• Pixel coordinate grounding data
————————
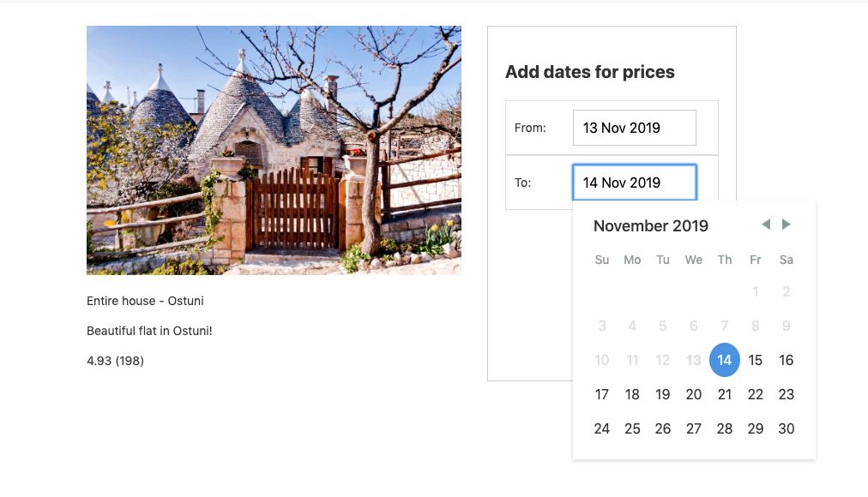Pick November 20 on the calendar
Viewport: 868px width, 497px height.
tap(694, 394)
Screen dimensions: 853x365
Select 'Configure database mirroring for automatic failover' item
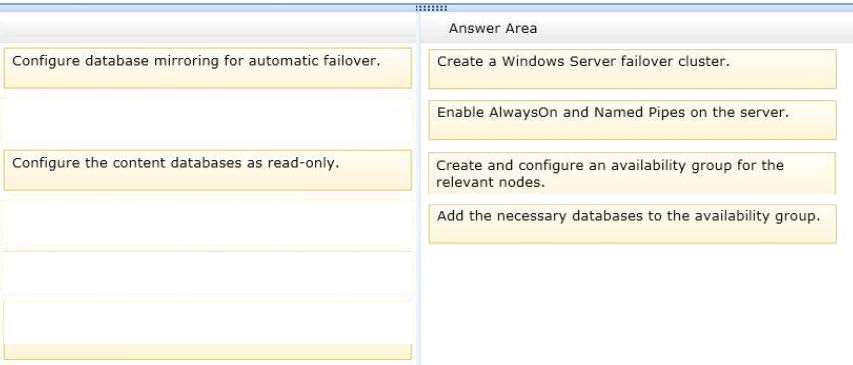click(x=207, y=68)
————————
• Aim of the exercise
Would you please copy, exactly and only, the lines from the one with "Select 'Configure database" through the end of the entries above, skipping every picture?

• Solution to this task
Select 'Configure database mirroring for automatic failover' item
click(x=207, y=68)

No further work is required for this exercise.